To: Jacob Snyder who wrote (117163)10/19/2003 4:22:54 AM
From: Maurice Winn  Read Replies (1) | Respond to of 281500
 
<protection for property rights has to also include land reform, or it just solidifies control by the landed gentry (who stole it by force, generations ago).>

Jacob, there are some problems around that idea.

One is that land was controlled and lost by tribal power around the world. All social animals settled land claims like that until humans developed more civilized political arrangements, unfortunately with lots of tribal violence used right up until now in some situations.

In NZ, we set ownership as being based on who held the property at the time of the Treaty of Waitangi in 1840, when the British and most Maoris came to an arrangement. Maoris fought territorial wars until then [and after then too in some instances]. They killed the opposition, enslaved them and ate them.

Not all tribal leaders signed up for the treaty, but they were stuck with it anyway and the subsequent development of colonial British rule, then independent rule, under a parliamentary political system.

Plenty of claims are still being sorted out.

In Fiji, Indians whose ancestors arrived in the 19th century held 100 year leases on land owned by Fijian tribes, who in recent years decided they didn't want to renew the leases. So there have been problems there. Land reform means somebody gets the land and somebody else misses out.
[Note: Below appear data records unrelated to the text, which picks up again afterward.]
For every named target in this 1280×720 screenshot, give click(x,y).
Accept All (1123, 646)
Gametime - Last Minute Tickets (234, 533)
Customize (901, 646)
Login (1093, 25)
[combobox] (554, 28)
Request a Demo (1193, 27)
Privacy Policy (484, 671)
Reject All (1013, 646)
It gets really messy in the middle east, where Ottoman, British, Roman and other empires, Jewish and other claims intertwine in an impossible Gordian Knot with political law-making problems overlying the land claims.

Possession originally by force is the case for most land around the world.
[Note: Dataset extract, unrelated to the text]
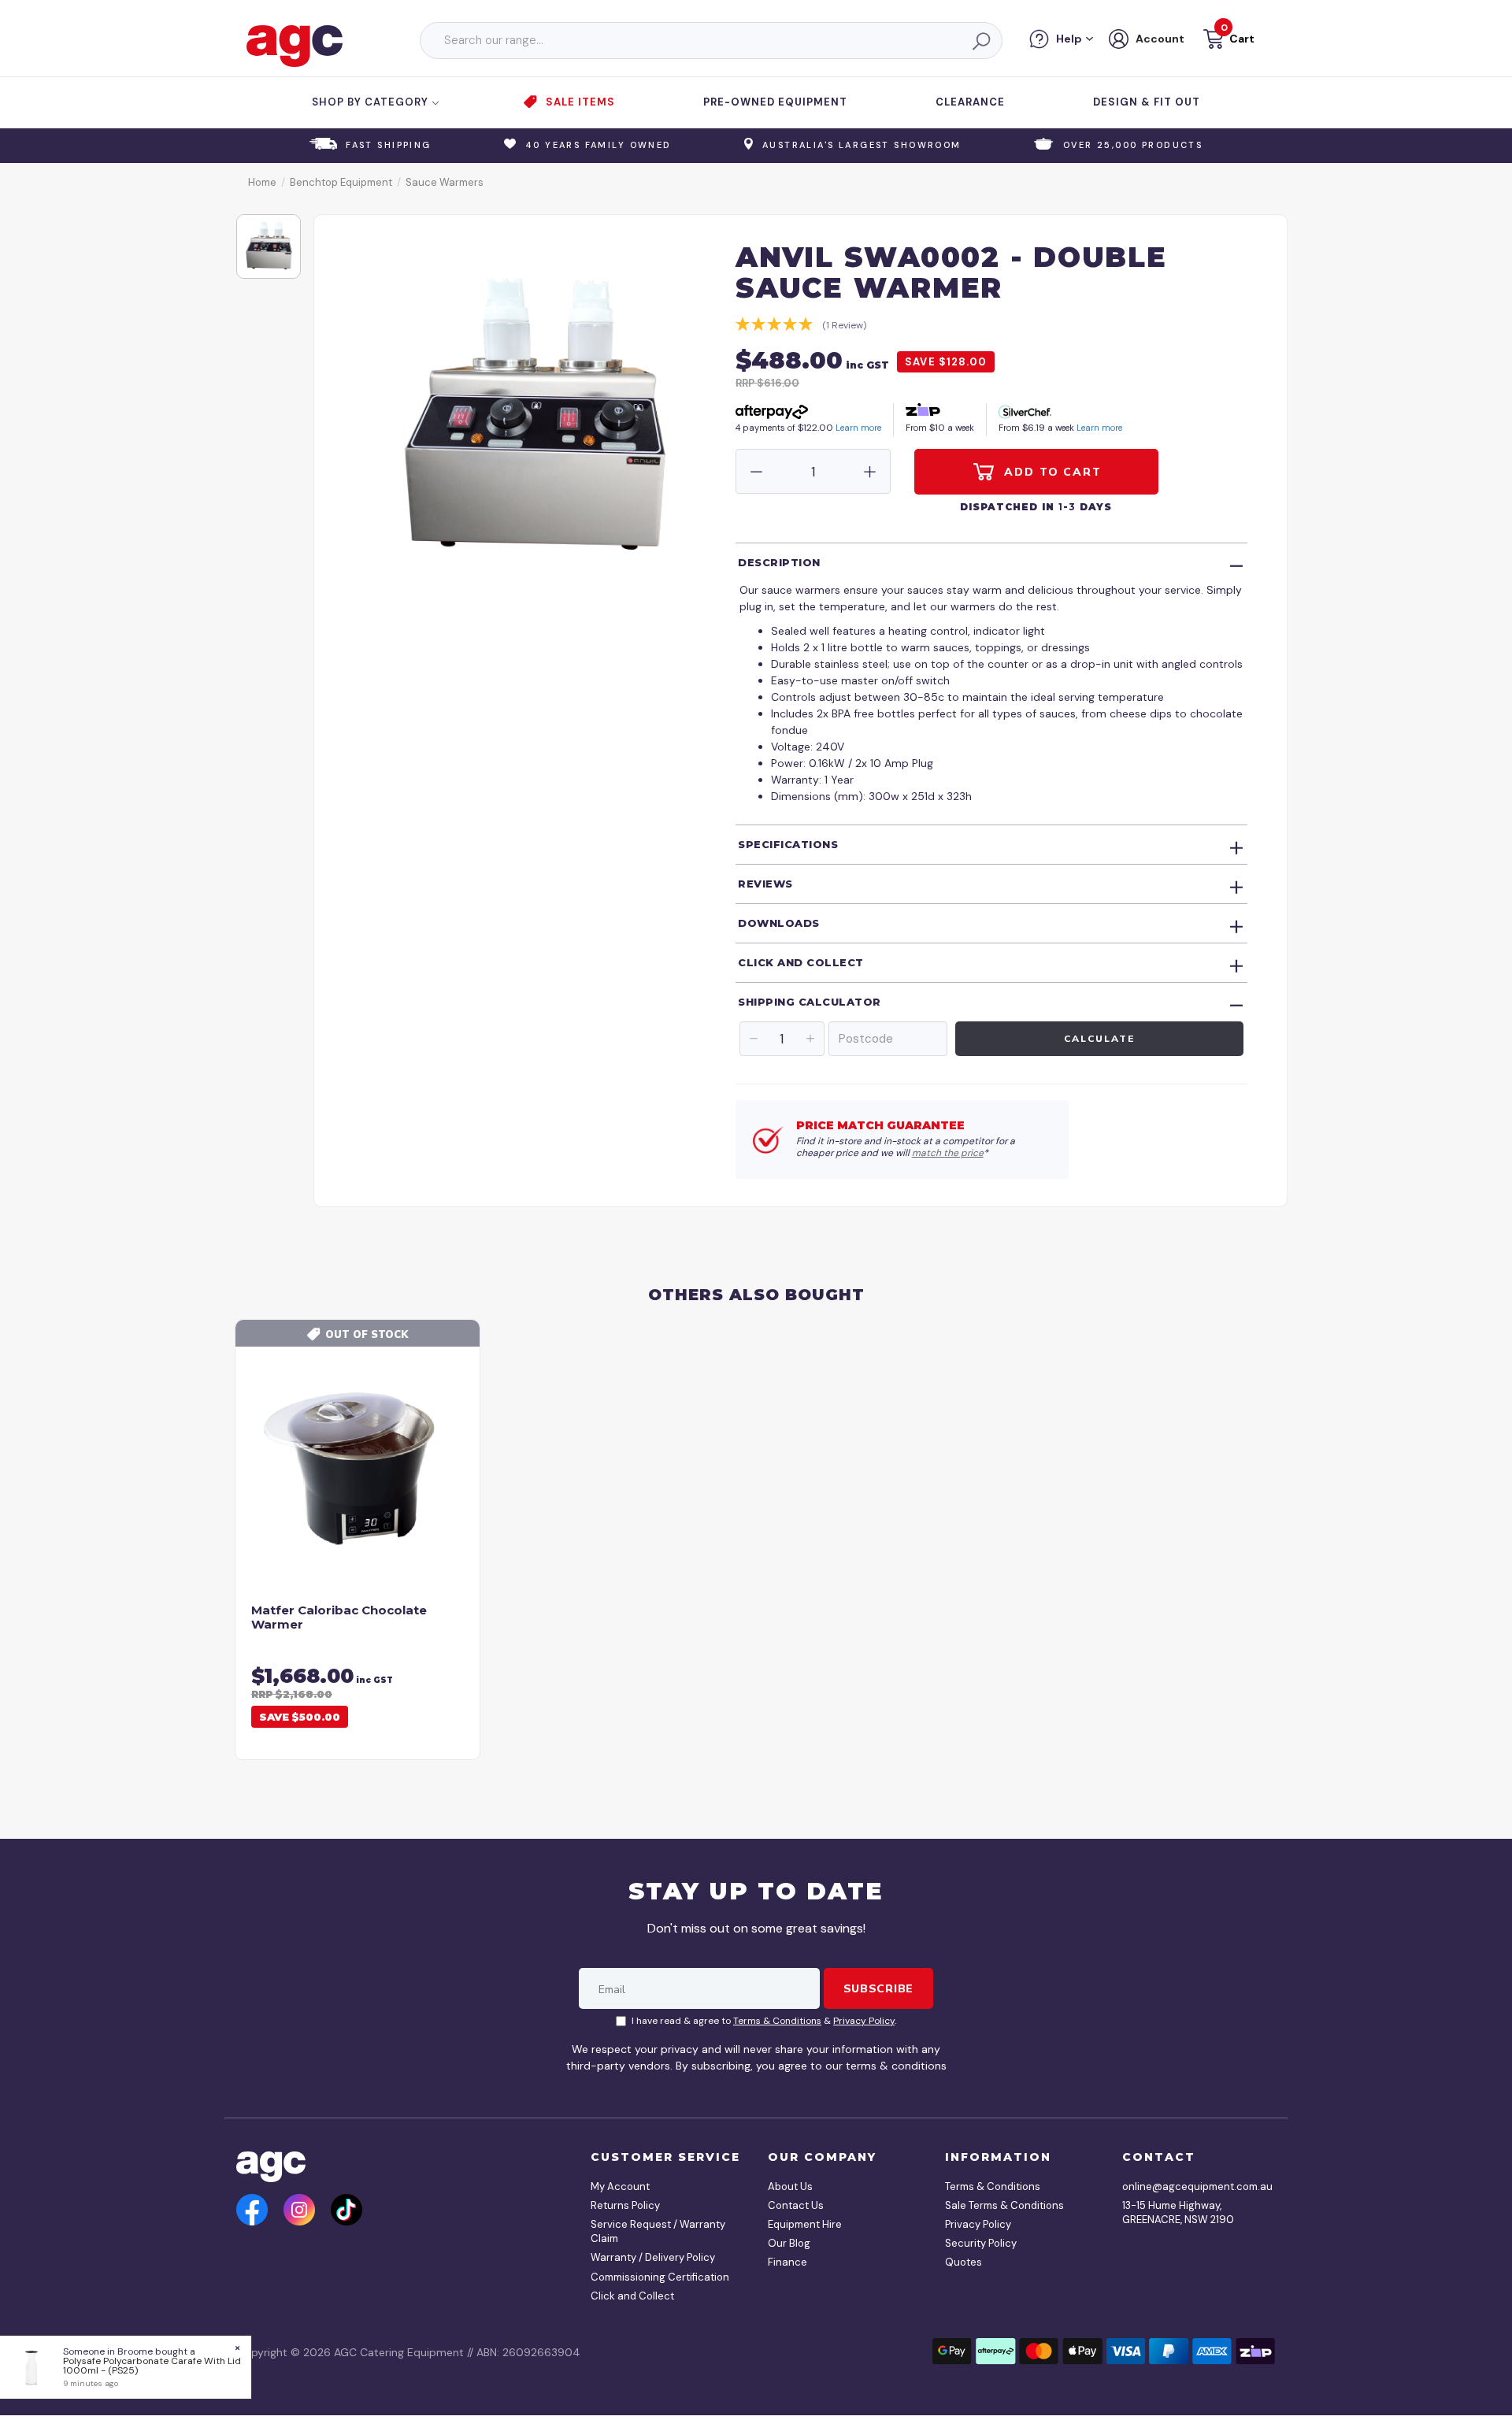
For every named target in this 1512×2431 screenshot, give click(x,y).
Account (1160, 38)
Unless a living person had the land taken from them by force, or maybe their parents, then any claim on the land is reduced. If it was 1000 years ago or 2000 years ago [for example in the Jewish claims to the promised land for the chosen people] those making the claims are off their rockers. None of us can trace our ancestry back that far. Most people lose their chain of genealogy within 100 years and certainly by 200 years the records are very sparse. Then there's the fractional ownership business.

Going back 2000 years would see most people in a 3000 km radius being related and there would be a few inroads from far further afield than that. 2000 years has seen a LOT of licit and illicit mating in the human mish mash. I'd bet that everyone in Britain in 1900 was related to nearly everyone from the Red Sea to the Urals and across to Britain. Everyone from the Bering Straits across to the Urals and down to Singapore, including Taiwan and Japan would have swapped some DNA in the past 2000 years.

There's no untangling that lot. I'd say it's absurd to go back even 100 years, but certainly 200 years must be long enough to set term limits.

The other big thing is that the value of land has dropped enormously over the past 100 years and continues to drop. Most people now live in cities and land provides smaller and smaller proportions of GDP. So there's less reason to fight.

Give it another 50 years and populations will be dropping and land will go into surplus and prices will plunge. That process might start sooner in some countries, such as Japan, where population decline is under way.

Small business people and capitalists don't need special protection. But less government nonsense would be good. Sure, the thieves need to be caught and punished and control systems used to minimize the risk of fraud and theft. The USA is already pretty good in that regard, which is one reason I like to invest there. Enron, Worldcom, Global Crossing etc notwithstanding.